NASCAR driver and team owner, Jimmie Johnson collected nine wins at Martinsville Speedway during his full-time run in the Cup Series between the early 2000s and 2020s.
Martinsville Speedway, which is one of NASCAR’s oldest tracks, offers a special prize to winners. Since 1964, winners at the South-Central Virginia short track have taken home the Ridgeway Grandfather Clock as the winner's trophy. Track founder H. Clay Earles came up with the idea to give drivers something their families would proudly display at home.
Seven-time NASCAR Cup champion Johnson won nine Martinsville grandfather clocks and keeps most of these trophies in his 'man cave'.
"They are all on display in my man cave, all but one. One I gifted to Bruton Smith. Being friends with him and neighbors essentially, he would always talk about that Martinsville clock and one conversation, he said, ‘If you win another one of those things, I need that in the foyer of my home,'” said Johnson (via NASCAR.com).
Richard Petty, Darrell Waltrip, and Jeff Gordon are the only three drivers to have a higher or the same number of Martinsville wins than Johnson at 15, 11, and 9, respectively.
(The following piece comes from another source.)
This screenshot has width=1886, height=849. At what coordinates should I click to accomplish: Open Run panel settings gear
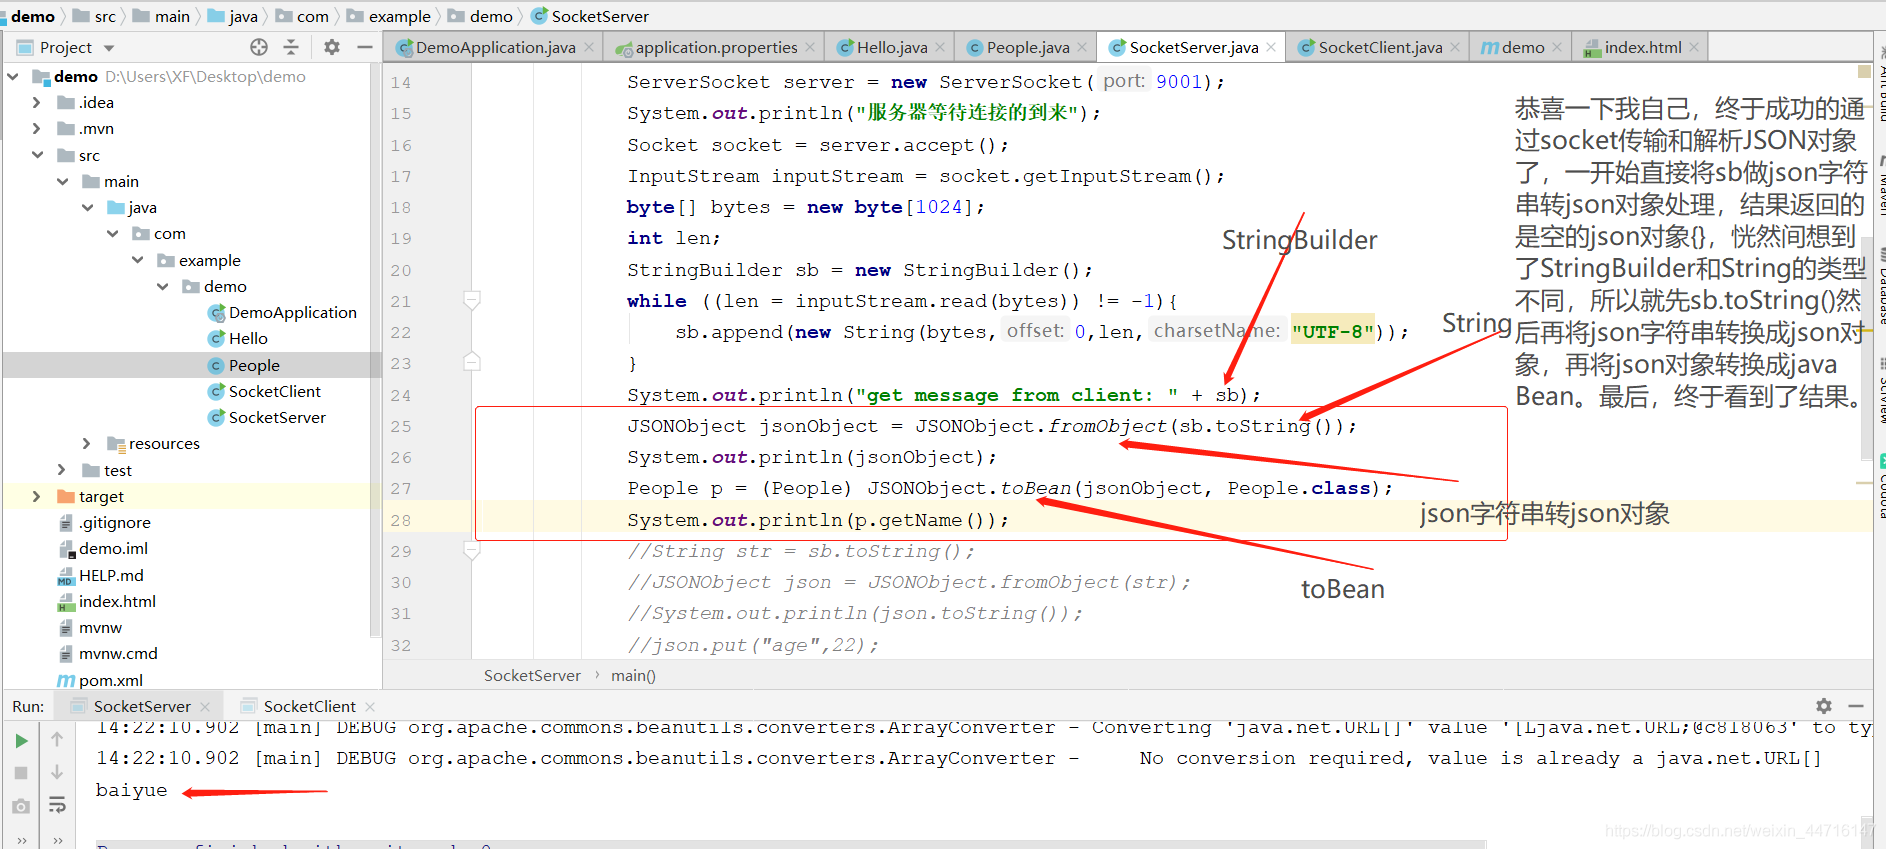1824,706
"Took me a while to figure out how to drive that place" - Jimmie Johnson on the Martinsville track
Jimmie Johnson is tied with Richard Petty and Dale Earnhardt for the most Cup Series championship title wins in NASCAR. The 49-year-old has two Daytona 500 and six Coca-Cola 600 wins but his second most wins in the series came at Martinsville. Johnson won 11 races at the 1.000 mi (1.609 km) oval track at Dover International Speedway.
Owner-driver of the Legacy Motor Club team, Johnson talked about the 0.526 miles (0.847 km) track in Ridgeway, Virginia, and revealed his early career struggles there. He won his first Cup race at Martinsville Speedway in 2004.
"It took me a while to figure out how to drive that place. Martinsville and Indianapolis were the two tracks I really struggled with early in my career. But I finally got it and once that happened, I was able to lean on the depth that Hendrick Motorsports had for that race track and the power under the hood and all the stuff that’s always made the organization so successful there." Johnson said [via HendrickMotorsports.com].
Johnson won the Martinsville spring race, starting 20th, and led 113 laps in 2007. He also won the fall race at the track that year. Martinsville became one of Johnson’s best tracks but after the last Martinsville win in 2016, his performance at the track dropped with only one top-10 finish in his last eight races.
Jimmie Johnson retired from full-time racing in 2020 and now competes part-time in the Cup Series for Legacy Motor Club.